→ **Task to carry out**
Copy, from the listing, every line in which the string "Générales" is present.

→ **Dataset records**
= = = =

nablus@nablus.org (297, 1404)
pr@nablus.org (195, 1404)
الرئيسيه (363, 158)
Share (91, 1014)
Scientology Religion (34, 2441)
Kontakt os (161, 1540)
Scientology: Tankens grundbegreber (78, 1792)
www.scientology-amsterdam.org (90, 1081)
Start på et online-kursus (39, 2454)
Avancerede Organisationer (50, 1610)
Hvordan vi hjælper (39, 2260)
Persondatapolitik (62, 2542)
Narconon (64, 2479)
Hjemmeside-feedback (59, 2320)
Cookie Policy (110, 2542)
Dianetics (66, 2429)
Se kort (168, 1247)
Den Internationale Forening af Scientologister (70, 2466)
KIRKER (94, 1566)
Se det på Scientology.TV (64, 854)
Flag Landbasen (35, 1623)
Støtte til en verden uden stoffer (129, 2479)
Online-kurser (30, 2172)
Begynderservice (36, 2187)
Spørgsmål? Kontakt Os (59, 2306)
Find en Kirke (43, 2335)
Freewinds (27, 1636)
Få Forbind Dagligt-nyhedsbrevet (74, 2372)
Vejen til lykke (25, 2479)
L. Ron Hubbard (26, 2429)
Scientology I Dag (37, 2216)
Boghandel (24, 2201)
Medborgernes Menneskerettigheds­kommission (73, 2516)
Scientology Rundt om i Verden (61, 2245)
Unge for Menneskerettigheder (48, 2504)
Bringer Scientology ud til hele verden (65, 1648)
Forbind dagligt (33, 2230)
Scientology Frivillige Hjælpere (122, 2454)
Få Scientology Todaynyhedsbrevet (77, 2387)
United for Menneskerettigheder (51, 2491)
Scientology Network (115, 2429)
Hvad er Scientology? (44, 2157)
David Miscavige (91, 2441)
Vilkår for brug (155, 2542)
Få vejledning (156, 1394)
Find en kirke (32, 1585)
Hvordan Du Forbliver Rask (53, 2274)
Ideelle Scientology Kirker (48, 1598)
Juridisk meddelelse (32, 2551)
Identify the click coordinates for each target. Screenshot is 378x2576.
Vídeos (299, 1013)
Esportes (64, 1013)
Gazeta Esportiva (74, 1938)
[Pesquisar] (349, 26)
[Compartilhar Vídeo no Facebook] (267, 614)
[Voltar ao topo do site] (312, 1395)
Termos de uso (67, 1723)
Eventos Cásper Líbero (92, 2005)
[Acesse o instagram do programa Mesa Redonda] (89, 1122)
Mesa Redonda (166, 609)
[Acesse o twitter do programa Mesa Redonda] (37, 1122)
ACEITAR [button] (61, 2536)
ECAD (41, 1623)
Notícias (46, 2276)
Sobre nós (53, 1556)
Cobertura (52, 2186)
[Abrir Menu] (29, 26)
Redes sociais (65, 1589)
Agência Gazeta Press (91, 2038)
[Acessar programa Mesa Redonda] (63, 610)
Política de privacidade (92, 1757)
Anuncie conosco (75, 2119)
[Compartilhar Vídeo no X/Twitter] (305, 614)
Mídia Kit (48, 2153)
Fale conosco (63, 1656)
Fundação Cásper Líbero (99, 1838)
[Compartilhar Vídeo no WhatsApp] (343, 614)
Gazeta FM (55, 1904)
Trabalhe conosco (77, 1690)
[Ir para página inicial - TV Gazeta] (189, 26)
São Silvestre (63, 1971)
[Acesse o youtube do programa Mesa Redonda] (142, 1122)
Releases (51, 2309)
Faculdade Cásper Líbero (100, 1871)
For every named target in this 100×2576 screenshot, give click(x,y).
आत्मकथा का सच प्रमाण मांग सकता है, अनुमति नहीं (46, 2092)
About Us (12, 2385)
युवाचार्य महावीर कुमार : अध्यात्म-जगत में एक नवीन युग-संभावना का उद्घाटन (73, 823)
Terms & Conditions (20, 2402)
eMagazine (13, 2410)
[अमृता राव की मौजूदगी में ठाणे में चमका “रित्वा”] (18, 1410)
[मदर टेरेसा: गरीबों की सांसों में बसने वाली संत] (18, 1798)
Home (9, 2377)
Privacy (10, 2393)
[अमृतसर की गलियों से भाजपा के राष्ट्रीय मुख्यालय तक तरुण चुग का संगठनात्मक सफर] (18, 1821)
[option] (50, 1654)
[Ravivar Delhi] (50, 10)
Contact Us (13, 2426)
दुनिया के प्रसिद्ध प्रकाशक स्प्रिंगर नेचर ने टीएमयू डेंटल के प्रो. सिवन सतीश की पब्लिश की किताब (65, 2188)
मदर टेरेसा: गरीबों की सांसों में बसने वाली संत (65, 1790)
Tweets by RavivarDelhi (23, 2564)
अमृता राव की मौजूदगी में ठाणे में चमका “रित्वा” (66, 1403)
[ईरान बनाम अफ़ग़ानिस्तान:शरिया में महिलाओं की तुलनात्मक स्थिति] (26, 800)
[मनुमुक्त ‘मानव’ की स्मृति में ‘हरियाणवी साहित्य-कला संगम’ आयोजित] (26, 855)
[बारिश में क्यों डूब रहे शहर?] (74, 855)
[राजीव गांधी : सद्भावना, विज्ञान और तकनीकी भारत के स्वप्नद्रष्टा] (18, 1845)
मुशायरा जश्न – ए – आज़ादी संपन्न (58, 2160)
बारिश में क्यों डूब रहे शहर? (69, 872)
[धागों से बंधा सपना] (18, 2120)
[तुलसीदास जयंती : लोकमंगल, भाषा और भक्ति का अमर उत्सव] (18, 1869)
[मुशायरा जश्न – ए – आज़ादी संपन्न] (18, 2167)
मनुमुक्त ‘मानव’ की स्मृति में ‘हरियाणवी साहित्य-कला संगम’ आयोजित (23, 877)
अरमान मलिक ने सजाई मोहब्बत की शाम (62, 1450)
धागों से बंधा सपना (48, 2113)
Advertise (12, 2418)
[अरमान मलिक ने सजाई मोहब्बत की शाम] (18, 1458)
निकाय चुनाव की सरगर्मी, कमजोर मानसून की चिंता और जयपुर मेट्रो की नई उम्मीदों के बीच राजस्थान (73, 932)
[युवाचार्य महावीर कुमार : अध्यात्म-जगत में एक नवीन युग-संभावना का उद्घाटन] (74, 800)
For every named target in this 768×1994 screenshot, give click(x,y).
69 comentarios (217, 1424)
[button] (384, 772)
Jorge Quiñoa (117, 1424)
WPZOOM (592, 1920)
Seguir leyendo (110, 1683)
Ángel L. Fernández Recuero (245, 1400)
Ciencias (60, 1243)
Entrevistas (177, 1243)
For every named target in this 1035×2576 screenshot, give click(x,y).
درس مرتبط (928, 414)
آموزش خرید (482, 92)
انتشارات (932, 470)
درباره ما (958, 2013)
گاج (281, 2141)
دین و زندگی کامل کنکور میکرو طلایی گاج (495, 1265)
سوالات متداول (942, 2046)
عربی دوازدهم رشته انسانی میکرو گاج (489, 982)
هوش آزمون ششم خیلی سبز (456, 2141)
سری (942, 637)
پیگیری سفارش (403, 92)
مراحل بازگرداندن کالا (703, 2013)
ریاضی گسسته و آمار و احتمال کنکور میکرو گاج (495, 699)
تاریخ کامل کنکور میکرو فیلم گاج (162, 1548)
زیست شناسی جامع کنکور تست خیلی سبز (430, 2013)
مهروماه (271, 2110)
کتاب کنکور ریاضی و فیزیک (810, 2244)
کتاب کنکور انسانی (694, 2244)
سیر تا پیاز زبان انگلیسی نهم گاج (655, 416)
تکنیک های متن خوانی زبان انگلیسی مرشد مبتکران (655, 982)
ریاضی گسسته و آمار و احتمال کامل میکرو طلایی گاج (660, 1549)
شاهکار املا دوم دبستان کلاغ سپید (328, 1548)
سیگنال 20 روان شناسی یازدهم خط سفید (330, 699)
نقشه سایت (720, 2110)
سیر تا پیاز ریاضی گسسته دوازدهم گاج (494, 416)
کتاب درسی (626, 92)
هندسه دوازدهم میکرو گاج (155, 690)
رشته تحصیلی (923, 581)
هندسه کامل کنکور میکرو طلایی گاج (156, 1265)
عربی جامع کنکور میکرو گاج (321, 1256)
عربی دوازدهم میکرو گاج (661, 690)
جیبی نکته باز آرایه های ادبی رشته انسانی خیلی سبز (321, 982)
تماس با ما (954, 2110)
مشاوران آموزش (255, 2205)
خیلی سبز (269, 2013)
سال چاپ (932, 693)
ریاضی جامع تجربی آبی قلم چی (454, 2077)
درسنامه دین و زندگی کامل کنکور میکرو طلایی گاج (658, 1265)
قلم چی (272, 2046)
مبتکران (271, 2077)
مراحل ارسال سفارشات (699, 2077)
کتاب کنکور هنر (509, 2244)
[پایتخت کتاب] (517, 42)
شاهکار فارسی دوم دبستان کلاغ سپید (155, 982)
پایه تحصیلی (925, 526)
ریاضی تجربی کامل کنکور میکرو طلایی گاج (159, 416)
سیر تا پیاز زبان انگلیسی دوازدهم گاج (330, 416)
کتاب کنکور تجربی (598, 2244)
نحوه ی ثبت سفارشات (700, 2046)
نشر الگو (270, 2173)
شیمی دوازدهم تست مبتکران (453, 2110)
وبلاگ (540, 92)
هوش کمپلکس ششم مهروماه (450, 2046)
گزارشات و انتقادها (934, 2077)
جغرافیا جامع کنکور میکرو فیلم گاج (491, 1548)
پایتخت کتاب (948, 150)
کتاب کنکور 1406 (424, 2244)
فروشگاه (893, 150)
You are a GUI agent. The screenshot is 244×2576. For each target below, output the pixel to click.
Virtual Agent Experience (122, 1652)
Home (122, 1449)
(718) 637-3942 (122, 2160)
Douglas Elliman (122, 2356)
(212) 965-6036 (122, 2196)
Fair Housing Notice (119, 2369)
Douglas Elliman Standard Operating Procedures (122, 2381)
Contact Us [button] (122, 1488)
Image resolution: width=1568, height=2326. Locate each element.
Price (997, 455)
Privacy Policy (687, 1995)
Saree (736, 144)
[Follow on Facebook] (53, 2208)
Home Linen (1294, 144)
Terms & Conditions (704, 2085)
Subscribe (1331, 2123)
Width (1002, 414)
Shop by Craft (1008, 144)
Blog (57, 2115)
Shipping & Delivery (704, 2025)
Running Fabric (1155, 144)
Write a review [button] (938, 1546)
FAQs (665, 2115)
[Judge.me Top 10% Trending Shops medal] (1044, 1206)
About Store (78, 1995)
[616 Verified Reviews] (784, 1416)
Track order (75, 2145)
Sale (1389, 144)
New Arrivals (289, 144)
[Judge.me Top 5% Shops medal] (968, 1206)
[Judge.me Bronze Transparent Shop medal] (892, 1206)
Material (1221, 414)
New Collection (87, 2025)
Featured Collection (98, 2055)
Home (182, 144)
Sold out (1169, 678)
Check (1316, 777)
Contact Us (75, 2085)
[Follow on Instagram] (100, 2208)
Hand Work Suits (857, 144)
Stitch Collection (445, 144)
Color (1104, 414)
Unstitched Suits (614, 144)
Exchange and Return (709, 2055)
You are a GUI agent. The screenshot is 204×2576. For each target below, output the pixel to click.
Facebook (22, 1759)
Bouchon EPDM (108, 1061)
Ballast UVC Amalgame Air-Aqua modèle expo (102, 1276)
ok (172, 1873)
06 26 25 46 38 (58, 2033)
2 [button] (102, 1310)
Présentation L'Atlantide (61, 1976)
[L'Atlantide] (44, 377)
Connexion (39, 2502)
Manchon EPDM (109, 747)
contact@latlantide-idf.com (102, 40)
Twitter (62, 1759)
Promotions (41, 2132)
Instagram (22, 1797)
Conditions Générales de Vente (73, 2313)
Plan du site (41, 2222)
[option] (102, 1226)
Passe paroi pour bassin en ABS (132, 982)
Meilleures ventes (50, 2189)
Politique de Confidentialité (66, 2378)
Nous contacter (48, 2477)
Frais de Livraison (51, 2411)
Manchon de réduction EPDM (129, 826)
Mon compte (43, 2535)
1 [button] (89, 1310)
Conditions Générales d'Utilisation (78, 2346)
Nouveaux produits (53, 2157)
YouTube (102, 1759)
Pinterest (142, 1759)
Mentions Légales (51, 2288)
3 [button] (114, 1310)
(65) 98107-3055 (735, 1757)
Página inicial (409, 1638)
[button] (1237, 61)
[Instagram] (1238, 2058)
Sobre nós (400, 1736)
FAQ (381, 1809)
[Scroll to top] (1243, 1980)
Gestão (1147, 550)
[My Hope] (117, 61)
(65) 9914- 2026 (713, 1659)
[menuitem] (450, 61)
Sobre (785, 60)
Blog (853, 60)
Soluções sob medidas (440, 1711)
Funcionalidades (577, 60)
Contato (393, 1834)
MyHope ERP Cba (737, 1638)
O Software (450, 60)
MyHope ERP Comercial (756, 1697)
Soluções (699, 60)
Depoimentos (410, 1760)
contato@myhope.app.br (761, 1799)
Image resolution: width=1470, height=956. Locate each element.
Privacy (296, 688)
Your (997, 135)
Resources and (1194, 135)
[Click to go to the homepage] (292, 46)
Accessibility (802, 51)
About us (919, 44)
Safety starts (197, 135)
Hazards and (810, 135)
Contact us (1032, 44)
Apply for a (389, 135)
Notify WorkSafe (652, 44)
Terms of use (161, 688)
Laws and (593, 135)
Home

= = = =

→ **Response to this exercise**
Conditions Générales de Vente (73, 2313)
Conditions Générales d'Utilisation (78, 2346)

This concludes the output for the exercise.